Sample run, after a separate session does INSERT, UPDATE, DELETE on orders:

listening on slot: orders_cdc_slot
   1758932480  insert  public.orders        {'id': 98421, 'merchant_id': 'razorpay-test', 'amount': 4999, 'status': 'created'}
   1758932640  update  public.orders        {'id': 98421}
   1758932812  delete  public.orders        {'id': 98421}
^C
stopped after 3 events at lsn 1758932812

A walkthrough of the lines that matter:

connection_factory=LogicalReplicationConnection — without this flag, the connection is a normal SQL session and the START_REPLICATION command will be rejected. The connection talks the streaming-replication subprotocol, which is binary and stateful.
cur.start_replication(slot_name=SLOT_NAME, ...) — opens the stream from the slot's current confirmed_flush_lsn. If this is the first time the slot is consumed, it streams from the snapshot LSN that the slot was created at. Why this matters for correctness: a freshly-created slot does not give you historical data; it gives you everything that committed after the slot was created. To bootstrap a CDC pipeline, you read a consistent snapshot of the table at the slot's creation LSN, then start the stream from that LSN. The next chapter — snapshot CDC — is entirely about doing this without a long table lock.
msg.cursor.send_feedback(flush_lsn=msg.data_start) — this is the acknowledgement. Postgres now considers the consumer caught up to that LSN. If your downstream sink (Kafka, S3, warehouse) hasn't actually committed yet, calling this is a correctness bug — a crash between send_feedback and the sink commit loses data. The right place to call it is after the sink confirms.
The change.kind cases — wal2json v2 emits insert/update/delete/truncate/message. A truncate is one event for the whole table; a message is a logical decoding message you can emit yourself with pg_logical_emit_message() — Debezium uses this for heartbeat events.
The oldkeys vs columnvalues fallback — oldkeys is populated for UPDATE and DELETE based on REPLICA IDENTITY. For INSERT there are no old keys, so the consumer falls back to the new row's columns. A real consumer would handle these cases more carefully and emit a normalised event shape.

The thing to internalise: the consumer is small. ~30 lines of Python. Everything sophisticated about CDC tools — Debezium's connector framework, AWS DMS's task model, Materialize's incremental views — is built on top of this one primitive. Understanding the primitive understands every tool.

Operating the slot in production

The hardest part of running logical decoding in production at a payments scale (PaisaBridge processes ~10 crore transactions per day; KreditClub at Big Billion week sees ~5 lakh writes per minute; DigiPaisa sustains ~50 crore UPI events per day) is not the consumer code. The consumer code rarely changes. The slot management does.

════

* **Set task A**: In the CDC walkthrough, why is it a correctness bug to call send_feedback before the downstream sink has committed?
* **Set task B**: Please reproduce the section of the CDC walkthrough that opens with the words containing "msg.cursor.send_feedback(flush_lsn=msg.data_start) — this" and closes with "for heartbeat events.".
* **Set task C**: According to the CDC walkthrough, what does Debezium use logical decoding messages for?

════

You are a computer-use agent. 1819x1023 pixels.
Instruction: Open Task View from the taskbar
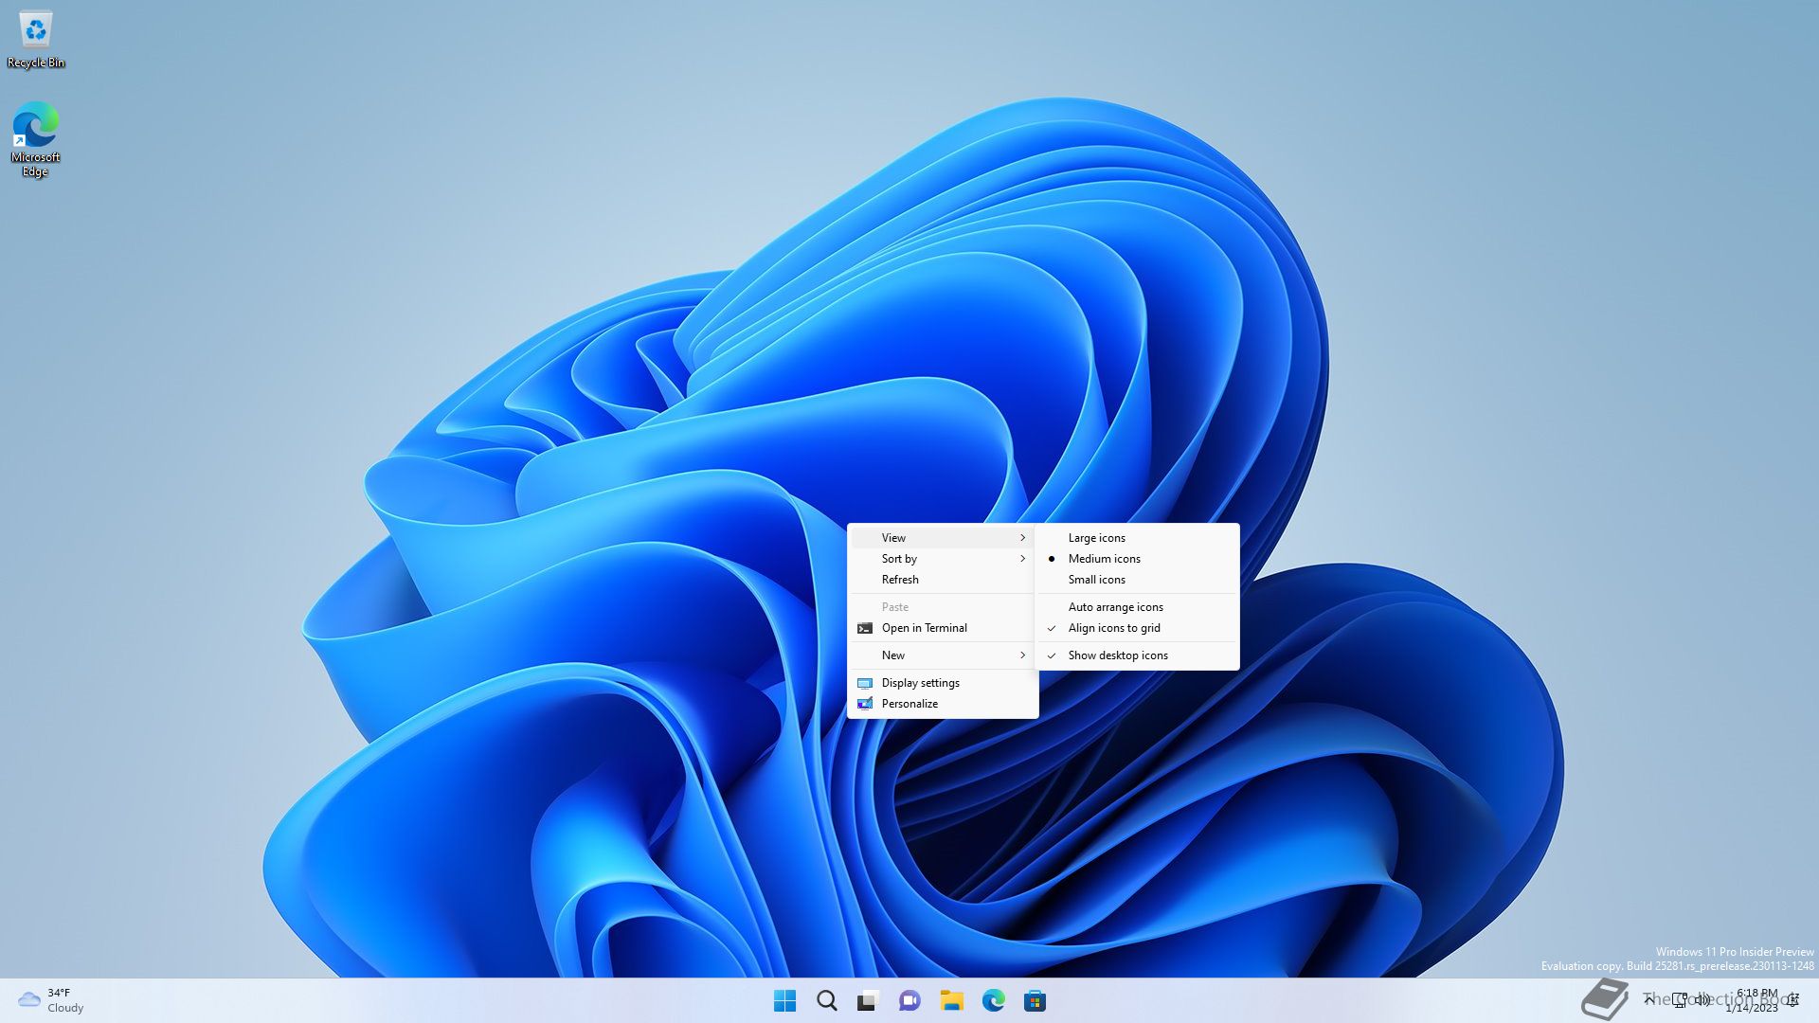[x=868, y=1000]
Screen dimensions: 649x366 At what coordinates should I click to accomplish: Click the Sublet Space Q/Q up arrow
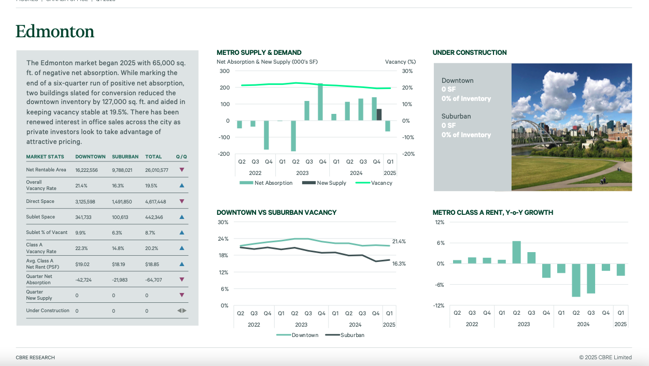(181, 217)
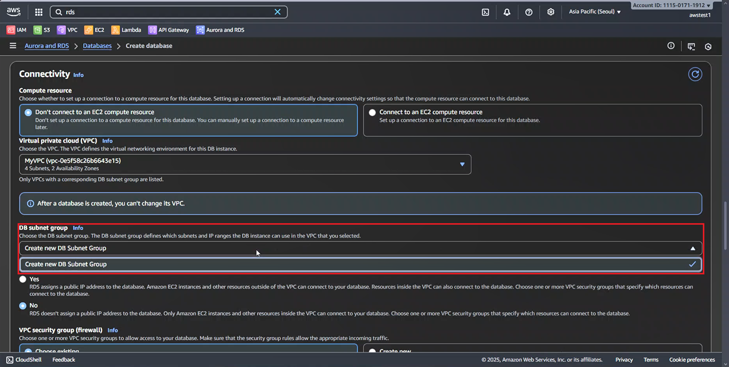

════

* **Output A**: Calling send_feedback tells Postgres that the consumer has caught up to that LSN. If the process crashes after send_feedback but before the sink commits, those changes are lost. For that reason, it should be called only after the sink confirms.

* **Output B**:
msg.cursor.send_feedback(flush_lsn=msg.data_start) — this is the acknowledgement. Postgres now considers the consumer caught up to that LSN. If your downstream sink (Kafka, S3, warehouse) hasn't actually committed yet, calling this is a correctness bug — a crash between send_feedback and the sink commit loses data. The right place to call it is after the sink confirms.
The change.kind cases — wal2json v2 emits insert/update/delete/truncate/message. A truncate is one event for the whole table; a message is a logical decoding message you can emit yourself with pg_logical_emit_message() — Debezium uses this for heartbeat events.

* **Output C**: Heartbeat events.